I am trying to import stopwords from nltk.corpus. I cannot use nltk.download('stopwords') as I am having proxy issues. I was trying to manually import the stopwords. So this is what I did. I downloaded the nltk_data from github.com and also configured a appropriate path by using nltk.data.path. But when I try top run this code:

import nltk
from nltk.corpus import stopwords
print(stopwords.words('english'))

I get an error like this.

 >Resource 'corpora/stopwords' not found.  Please use the NLTK
 >Downloader to obtain the resource:  >>> nltk.download()
 >Searched in:
 -'C:\\Program Files\\Anaconda3\\Lib\nltk_data'

All my nltk data is present at the the above path and also the corpora folder has the stopwords. As I said above I cannot use nltk.download(). Is there anything I am missing out here ?

Update 1

I reset all the spyder settings and once again ran this code.:

    import nltk
    from nltk.corpus import stopwords
    print(stopwords.words('english'))

I get an error like :

LookupError: 
**********************************************************************
  Resource 'corpora/stopwords' not found.  Please use the NLTK
  Downloader to obtain the resource:  >>> nltk.download()
  Searched in:
    - 'C:\\Users\\586594/nltk_data'
    - 'C:\\nltk_data'
    - 'D:\\nltk_data'
    - 'E:\\nltk_data'
    - 'C:\\Program Files\\Anaconda3\\nltk_data'
    - 'C:\\Program Files\\Anaconda3\\lib\\nltk_data'
    - 'C:\\Users\\586594\\AppData\\Roaming\\nltk_data'
**********************************************************************

All my nltk data is present at he "C:\Program Files\Anaconda3\nltk_data" and the corpora directory has the stopwords.

2

2 Answers

5
votes

I got it fixed by importing nltk and downloading "stopwords" from it.

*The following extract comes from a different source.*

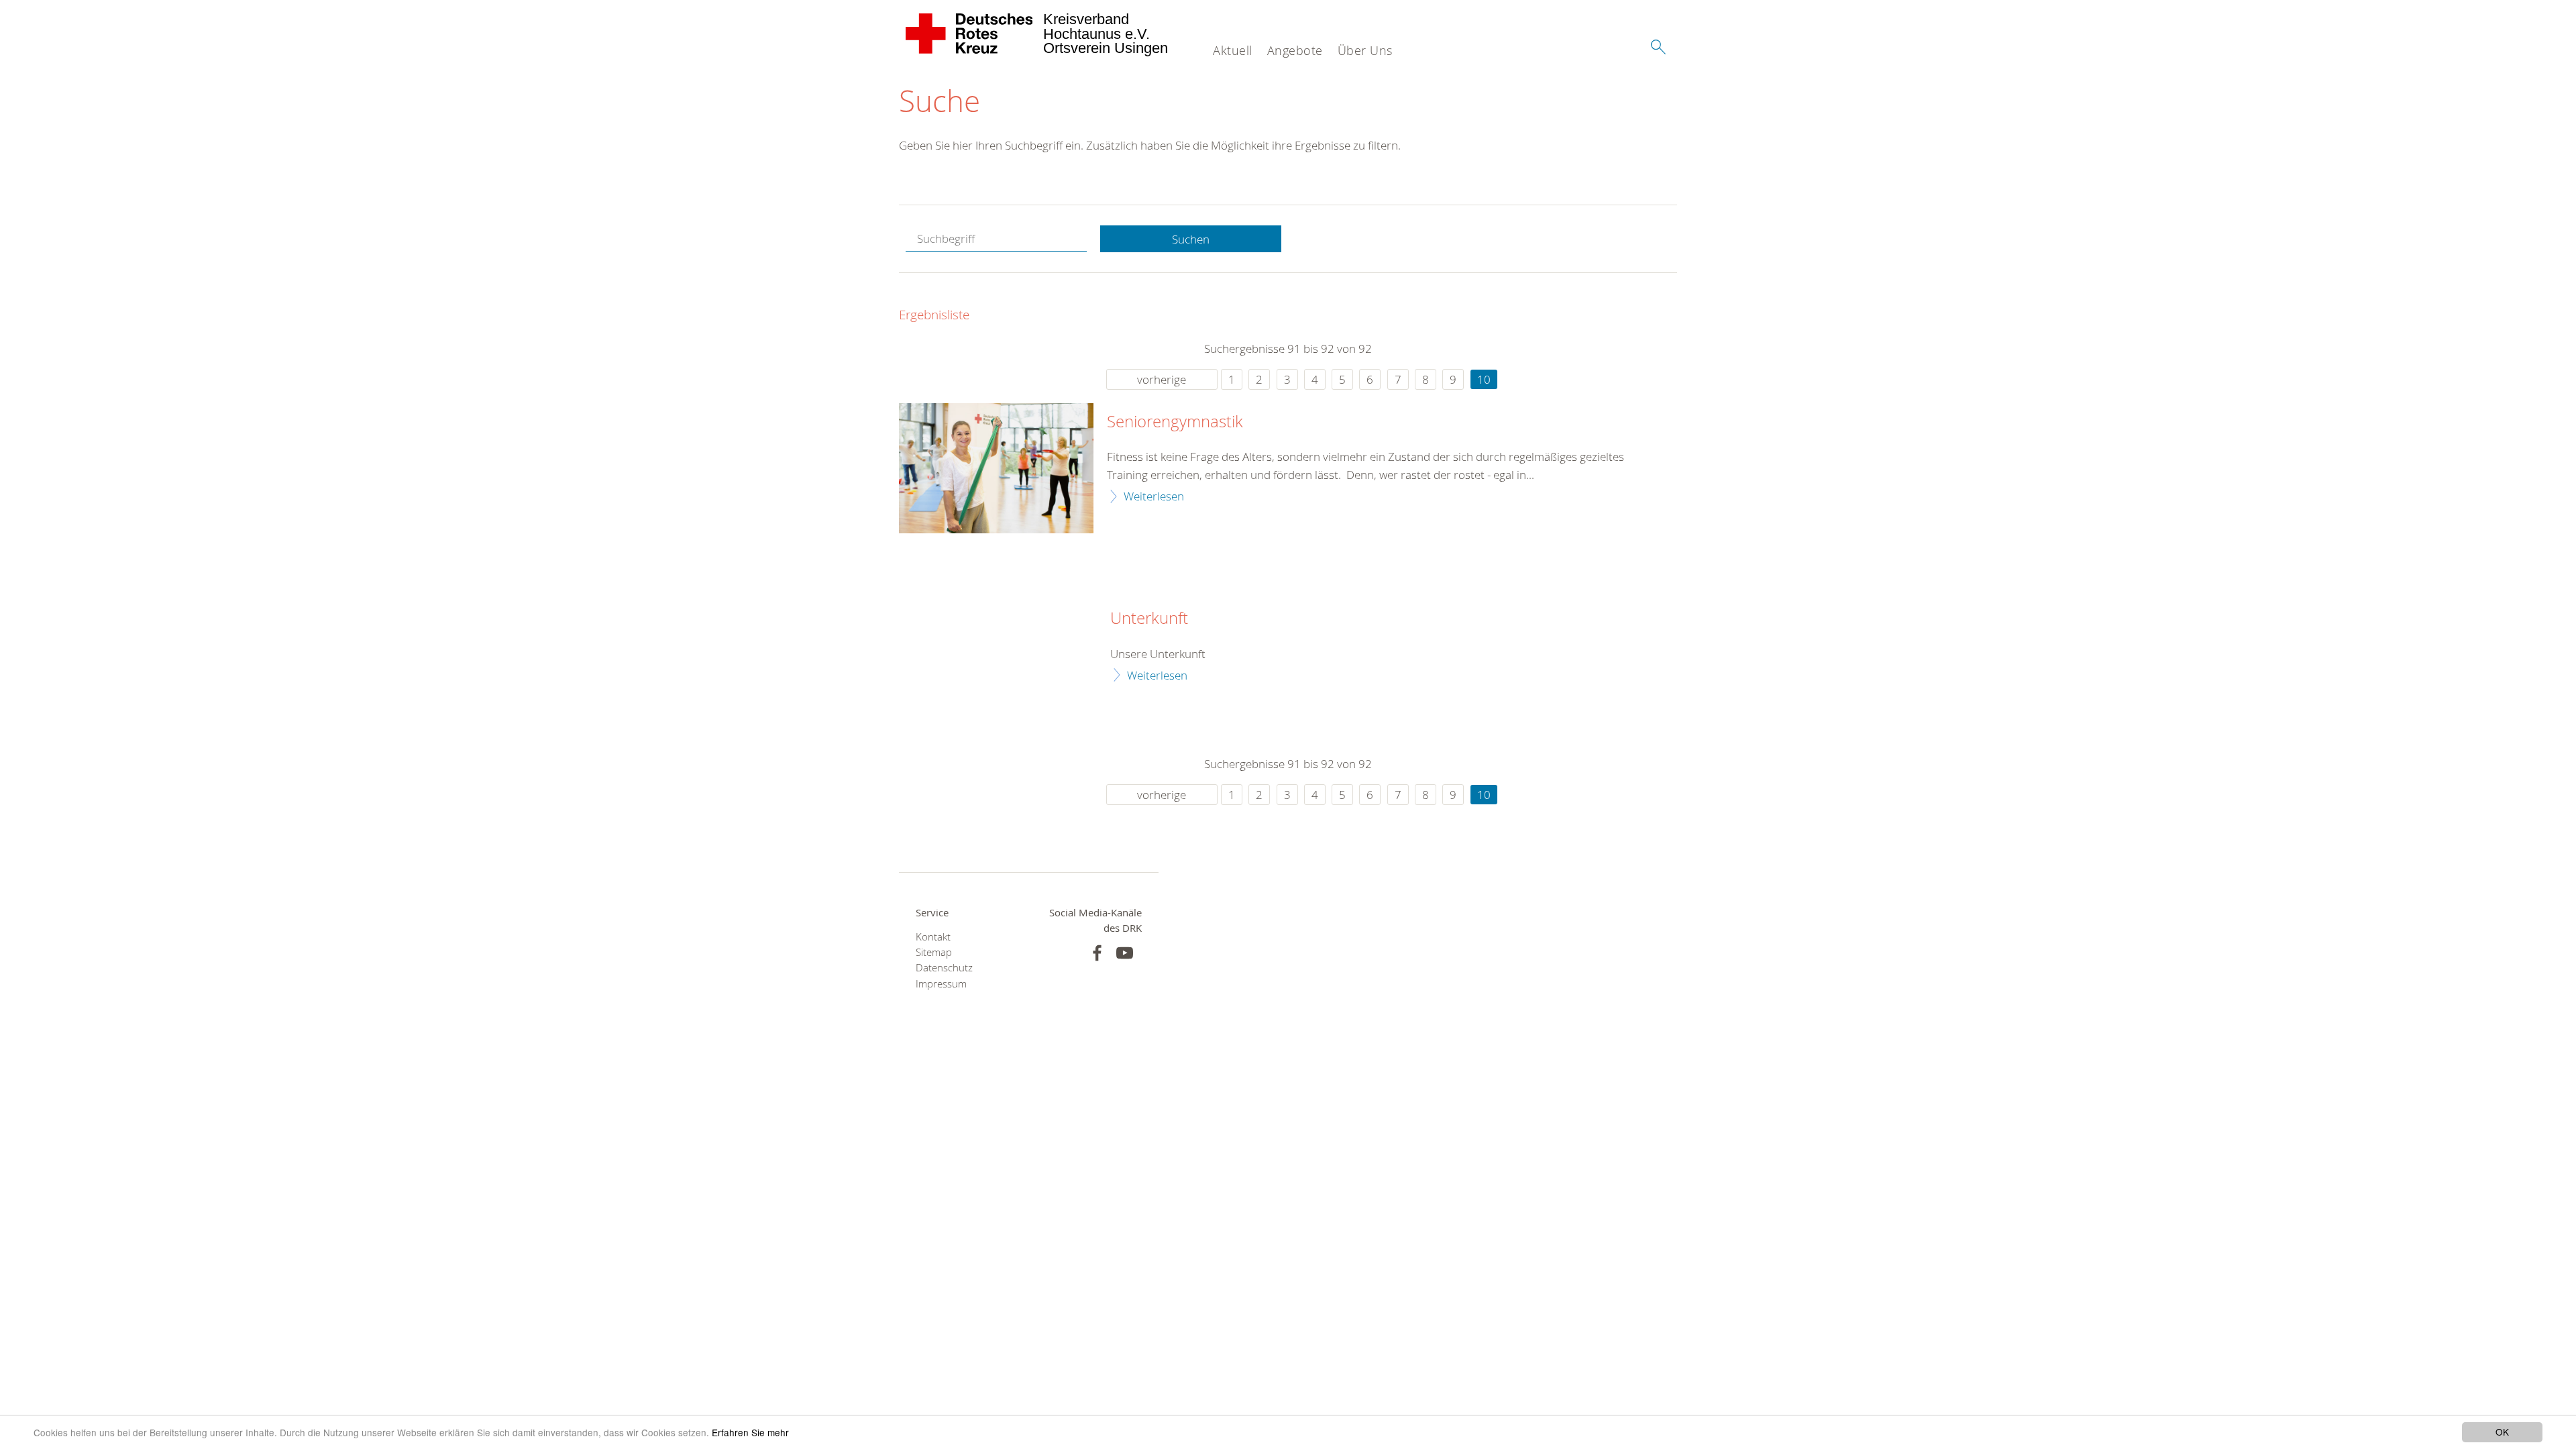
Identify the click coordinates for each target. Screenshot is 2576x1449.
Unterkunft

import nltk nltk.download('stopwords')

2
votes

You set the nltk_data path with a Python command, didn't you? Look carefully at the path in the error message:

-'C:\\Program Files\\Anaconda3\\Lib\nltk_data'

The backslashes between path components are doubled, except for the last one; you have a literal newline (\n) character in your path. To avoid surprises like this, always use raw strings when you write Windows paths. E.g.

nltk.data.path.append(r"C:\Program Files\Anaconda3\Lib\nltk_data")